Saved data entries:
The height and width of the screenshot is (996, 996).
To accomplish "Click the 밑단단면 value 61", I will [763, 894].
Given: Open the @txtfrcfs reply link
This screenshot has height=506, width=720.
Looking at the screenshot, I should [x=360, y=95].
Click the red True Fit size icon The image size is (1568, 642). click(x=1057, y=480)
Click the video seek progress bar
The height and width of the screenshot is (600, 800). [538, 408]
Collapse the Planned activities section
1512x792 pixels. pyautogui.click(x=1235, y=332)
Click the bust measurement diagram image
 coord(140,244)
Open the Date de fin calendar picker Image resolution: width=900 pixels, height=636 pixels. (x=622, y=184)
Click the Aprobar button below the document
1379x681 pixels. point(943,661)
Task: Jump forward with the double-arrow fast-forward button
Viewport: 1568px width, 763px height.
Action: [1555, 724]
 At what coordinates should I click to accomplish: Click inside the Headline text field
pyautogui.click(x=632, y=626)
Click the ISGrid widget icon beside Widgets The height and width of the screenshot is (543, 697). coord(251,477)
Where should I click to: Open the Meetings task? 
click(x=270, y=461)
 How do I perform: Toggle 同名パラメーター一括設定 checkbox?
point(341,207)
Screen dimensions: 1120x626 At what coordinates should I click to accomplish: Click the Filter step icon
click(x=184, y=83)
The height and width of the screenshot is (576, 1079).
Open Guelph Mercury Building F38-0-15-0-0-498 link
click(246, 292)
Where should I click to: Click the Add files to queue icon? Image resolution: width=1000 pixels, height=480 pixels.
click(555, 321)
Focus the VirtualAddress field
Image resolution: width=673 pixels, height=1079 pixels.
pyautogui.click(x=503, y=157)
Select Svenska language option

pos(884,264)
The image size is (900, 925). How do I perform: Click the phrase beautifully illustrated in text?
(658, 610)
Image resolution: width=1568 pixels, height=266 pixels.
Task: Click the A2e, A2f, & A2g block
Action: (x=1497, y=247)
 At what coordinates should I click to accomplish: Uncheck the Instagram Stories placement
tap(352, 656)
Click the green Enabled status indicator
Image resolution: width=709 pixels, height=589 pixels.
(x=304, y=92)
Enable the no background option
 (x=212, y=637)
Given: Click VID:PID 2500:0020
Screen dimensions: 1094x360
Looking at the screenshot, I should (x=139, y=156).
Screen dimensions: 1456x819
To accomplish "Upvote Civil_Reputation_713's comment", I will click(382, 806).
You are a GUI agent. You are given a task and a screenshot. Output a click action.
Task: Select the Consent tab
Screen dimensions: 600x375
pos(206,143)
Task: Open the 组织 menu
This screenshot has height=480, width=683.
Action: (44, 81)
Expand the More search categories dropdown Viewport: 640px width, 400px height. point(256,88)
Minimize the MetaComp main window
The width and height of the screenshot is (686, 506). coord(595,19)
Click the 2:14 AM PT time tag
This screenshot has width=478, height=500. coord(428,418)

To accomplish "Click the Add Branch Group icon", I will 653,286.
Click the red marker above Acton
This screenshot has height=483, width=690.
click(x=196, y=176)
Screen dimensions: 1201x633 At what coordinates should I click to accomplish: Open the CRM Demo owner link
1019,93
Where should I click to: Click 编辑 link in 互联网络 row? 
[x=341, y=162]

Description of the task: The lines above from the one containing "Task: Jump forward" through the one containing "Focus the VirtualAddress field" are to be set down exactly, and no others.

Written reply:
Task: Jump forward with the double-arrow fast-forward button
Viewport: 1568px width, 763px height.
Action: [1555, 724]
 At what coordinates should I click to accomplish: Click inside the Headline text field
pyautogui.click(x=632, y=626)
Click the ISGrid widget icon beside Widgets The height and width of the screenshot is (543, 697). coord(251,477)
Where should I click to: Open the Meetings task? 
click(x=270, y=461)
 How do I perform: Toggle 同名パラメーター一括設定 checkbox?
point(341,207)
Screen dimensions: 1120x626 At what coordinates should I click to accomplish: Click the Filter step icon
click(x=184, y=83)
The height and width of the screenshot is (576, 1079).
Open Guelph Mercury Building F38-0-15-0-0-498 link
click(246, 292)
Where should I click to: Click the Add files to queue icon? Image resolution: width=1000 pixels, height=480 pixels.
click(555, 321)
Focus the VirtualAddress field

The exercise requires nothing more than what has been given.